Not FDA- or EMA-approved.

An approved medicine in Russia for generalized anxiety disorder and as a nootropic.

An earlier chapter of the FDA peptide story than its siblings. Here’s a distinction worth getting right, because it sets Selank apart from BPC-157, TB-500, and Semax. Selank acetate (TP-7) was one of five peptides — alongside AOD-9604, CJC-1295, ipamorelin, and thymosin alpha-1 — removed from Category 2 back on September 27, 2024 (its nomination withdrawn), well ahead of the bigger April 2026 reversal. It was then referred to the FDA’s Pharmacy Compounding Advisory Committee and reviewed in late 2024 — but unlike the peptides on the July 2026 docket, Selank’s path to the 503A bulks list did not clear at that review.

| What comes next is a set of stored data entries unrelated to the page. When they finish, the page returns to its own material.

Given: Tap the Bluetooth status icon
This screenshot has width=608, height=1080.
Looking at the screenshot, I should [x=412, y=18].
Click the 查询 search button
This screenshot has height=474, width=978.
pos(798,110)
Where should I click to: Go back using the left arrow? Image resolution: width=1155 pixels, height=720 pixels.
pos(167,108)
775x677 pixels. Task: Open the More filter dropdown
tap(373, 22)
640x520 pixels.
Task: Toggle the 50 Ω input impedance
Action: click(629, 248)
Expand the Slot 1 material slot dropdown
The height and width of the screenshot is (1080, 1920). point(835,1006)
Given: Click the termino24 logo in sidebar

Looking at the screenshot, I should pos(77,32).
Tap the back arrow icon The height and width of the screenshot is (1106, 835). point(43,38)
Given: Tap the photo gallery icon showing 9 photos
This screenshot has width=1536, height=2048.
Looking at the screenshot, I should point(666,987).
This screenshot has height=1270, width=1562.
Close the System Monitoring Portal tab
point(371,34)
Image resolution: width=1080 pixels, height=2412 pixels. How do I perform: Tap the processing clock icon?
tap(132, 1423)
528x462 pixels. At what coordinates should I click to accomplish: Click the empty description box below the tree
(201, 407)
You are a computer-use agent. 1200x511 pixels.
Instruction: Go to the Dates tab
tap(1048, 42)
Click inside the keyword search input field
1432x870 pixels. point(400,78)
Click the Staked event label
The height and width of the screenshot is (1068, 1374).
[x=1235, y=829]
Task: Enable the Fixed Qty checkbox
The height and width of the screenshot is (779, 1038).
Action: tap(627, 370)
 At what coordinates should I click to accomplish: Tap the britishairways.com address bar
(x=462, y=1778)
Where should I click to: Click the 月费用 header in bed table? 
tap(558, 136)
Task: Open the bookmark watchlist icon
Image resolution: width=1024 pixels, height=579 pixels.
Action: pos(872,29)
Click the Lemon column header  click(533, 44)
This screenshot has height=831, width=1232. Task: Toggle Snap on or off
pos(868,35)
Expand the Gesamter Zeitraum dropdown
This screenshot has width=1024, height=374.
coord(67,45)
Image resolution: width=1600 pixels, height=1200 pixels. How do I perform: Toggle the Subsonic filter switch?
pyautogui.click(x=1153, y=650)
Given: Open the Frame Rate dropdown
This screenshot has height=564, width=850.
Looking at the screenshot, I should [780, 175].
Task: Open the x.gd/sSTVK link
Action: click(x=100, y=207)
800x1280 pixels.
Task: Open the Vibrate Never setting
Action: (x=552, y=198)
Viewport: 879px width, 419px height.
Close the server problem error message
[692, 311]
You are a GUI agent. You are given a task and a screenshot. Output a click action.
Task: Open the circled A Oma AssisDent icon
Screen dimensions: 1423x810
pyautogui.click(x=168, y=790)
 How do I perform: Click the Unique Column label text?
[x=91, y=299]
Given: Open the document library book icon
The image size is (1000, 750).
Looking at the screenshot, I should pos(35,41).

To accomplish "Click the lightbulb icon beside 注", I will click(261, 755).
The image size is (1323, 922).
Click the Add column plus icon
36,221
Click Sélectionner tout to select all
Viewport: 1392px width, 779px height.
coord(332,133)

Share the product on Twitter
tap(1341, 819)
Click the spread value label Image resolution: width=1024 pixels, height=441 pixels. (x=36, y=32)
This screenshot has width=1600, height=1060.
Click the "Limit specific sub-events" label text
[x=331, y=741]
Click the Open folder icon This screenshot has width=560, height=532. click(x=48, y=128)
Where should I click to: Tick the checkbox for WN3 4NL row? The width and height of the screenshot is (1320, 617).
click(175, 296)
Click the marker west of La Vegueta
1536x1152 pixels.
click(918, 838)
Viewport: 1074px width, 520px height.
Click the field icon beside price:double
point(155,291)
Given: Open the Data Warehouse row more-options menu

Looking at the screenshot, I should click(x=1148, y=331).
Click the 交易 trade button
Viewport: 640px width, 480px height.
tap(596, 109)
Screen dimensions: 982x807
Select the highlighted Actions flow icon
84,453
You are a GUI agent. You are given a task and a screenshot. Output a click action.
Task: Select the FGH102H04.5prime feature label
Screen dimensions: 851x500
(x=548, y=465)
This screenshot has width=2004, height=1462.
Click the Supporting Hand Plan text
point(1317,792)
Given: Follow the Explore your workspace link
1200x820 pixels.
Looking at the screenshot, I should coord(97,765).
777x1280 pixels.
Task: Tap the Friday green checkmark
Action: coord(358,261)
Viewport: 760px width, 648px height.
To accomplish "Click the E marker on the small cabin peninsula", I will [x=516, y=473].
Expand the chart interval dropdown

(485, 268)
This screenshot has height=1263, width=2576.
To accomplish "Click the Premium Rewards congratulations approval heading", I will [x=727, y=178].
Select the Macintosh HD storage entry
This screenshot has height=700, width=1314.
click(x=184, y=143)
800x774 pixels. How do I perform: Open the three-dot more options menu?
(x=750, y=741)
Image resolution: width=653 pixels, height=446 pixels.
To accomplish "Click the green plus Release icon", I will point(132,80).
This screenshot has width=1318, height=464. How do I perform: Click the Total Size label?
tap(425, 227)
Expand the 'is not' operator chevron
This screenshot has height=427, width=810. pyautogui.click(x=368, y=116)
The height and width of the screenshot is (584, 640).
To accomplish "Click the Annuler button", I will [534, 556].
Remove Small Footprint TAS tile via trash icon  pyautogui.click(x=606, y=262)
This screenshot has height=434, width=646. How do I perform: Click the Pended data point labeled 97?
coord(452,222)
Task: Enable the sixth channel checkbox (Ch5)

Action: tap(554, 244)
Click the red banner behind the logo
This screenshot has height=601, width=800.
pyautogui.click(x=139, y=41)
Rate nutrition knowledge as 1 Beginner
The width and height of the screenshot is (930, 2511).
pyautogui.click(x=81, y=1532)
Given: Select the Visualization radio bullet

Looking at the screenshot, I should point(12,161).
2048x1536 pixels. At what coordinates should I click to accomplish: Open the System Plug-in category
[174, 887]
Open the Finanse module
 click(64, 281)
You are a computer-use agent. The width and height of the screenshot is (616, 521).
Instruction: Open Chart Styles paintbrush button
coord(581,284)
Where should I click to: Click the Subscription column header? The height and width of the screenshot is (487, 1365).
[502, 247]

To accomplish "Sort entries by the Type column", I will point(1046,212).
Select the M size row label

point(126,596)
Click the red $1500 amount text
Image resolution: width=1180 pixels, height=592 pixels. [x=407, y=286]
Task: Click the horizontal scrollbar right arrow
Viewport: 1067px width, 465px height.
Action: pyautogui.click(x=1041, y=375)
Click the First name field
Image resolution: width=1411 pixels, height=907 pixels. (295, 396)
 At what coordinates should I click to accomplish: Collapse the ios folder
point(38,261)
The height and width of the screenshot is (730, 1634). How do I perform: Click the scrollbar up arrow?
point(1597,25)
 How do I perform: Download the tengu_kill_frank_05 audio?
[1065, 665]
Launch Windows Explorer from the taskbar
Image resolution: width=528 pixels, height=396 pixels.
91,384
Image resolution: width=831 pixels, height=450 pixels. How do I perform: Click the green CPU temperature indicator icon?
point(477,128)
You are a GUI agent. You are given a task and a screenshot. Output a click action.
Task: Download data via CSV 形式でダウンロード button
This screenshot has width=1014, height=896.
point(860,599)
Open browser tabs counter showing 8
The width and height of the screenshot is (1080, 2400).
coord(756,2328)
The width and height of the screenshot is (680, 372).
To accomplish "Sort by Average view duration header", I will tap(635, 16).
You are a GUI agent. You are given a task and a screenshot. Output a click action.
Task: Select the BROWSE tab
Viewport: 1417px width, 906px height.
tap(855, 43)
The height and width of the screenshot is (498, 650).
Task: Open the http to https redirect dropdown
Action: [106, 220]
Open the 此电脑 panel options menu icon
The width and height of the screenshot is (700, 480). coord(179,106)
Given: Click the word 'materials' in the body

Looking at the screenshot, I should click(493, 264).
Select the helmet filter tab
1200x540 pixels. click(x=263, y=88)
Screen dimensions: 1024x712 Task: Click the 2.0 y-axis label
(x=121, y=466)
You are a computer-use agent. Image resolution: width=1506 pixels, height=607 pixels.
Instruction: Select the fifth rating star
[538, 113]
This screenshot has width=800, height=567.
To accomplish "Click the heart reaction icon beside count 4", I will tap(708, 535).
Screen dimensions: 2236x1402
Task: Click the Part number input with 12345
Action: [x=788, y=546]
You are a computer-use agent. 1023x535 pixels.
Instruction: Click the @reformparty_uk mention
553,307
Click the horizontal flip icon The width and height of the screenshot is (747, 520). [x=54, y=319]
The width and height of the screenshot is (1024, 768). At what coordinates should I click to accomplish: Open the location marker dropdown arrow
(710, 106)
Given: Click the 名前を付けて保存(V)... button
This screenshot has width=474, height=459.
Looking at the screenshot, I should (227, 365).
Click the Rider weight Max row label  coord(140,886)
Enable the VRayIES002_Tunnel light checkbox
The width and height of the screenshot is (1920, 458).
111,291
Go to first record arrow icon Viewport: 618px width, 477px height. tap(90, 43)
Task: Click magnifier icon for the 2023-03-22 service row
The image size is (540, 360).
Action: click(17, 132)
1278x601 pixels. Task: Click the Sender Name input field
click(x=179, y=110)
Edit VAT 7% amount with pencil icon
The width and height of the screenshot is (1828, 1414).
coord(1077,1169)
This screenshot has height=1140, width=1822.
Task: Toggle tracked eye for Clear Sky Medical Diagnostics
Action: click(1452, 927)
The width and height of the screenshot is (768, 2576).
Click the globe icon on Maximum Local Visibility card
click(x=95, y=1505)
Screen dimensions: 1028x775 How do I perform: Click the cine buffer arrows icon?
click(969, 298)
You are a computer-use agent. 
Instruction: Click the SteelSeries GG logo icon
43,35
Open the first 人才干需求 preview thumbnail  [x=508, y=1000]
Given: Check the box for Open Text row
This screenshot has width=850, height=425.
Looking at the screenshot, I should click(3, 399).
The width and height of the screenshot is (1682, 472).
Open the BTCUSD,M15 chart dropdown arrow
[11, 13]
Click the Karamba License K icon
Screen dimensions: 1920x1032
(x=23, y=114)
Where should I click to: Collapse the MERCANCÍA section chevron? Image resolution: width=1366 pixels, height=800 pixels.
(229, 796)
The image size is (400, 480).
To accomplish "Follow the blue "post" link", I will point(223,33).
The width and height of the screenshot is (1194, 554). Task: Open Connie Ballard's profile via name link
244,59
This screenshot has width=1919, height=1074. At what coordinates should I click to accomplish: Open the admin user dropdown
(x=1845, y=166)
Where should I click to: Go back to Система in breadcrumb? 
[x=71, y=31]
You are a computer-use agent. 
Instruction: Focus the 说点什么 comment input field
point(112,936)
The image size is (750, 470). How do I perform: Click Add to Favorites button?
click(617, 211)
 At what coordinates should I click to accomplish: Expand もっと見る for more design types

So Selank sits in a more uncertain, already-reviewed limbo rather than riding the fresh 2026 momentum.

For a research-use-only context: Selank is supplied for laboratory research, not human use — and its approval status in Russia does not change its U.S. legal standing.

Where the Research May Be Heading

The replication gap is the headline frontier — exactly as with Semax. Independent Western trials confirming the benzodiazepine-comparable anxiolytic effect (and the clean safety profile) would be transformative for how seriously Selank is taken globally.

Neurodegenerative disease. A 2020 review (Shadrina et al.) explicitly framed Selank’s prospects for anxiety disorders and neurodegenerative diseases — an expanding scope.

The benzodiazepine-interaction finding (enhancing diazepam’s effect) is mechanistically intriguing and a live research thread.

The immune-neuro crossover. Because it descends from an immune peptide but acts on the brain, Selank sits at an interesting intersection that researchers continue to probe.

Why Purity and Identity Testing Matter for Selank Specifically

It’s a precise seven-amino-acid sequence (TKPRPGP). As with any defined peptide, a synthesis error or truncation yields a different molecule. Only mass-spec identity testing confirms the exact sequence is present.

Tuftsin-related impurities are a relevant consideration — since Selank is built on the tuftsin fragment, confirming you have the full stabilized heptapeptide (not tuftsin or a partial sequence) matters for research validity.

Unregulated supply puts verification on the buyer. Like every research peptide outside formal oversight, a third-party Certificate of Analysis confirming identity and purity is the dividing line between defined research material and an assumption.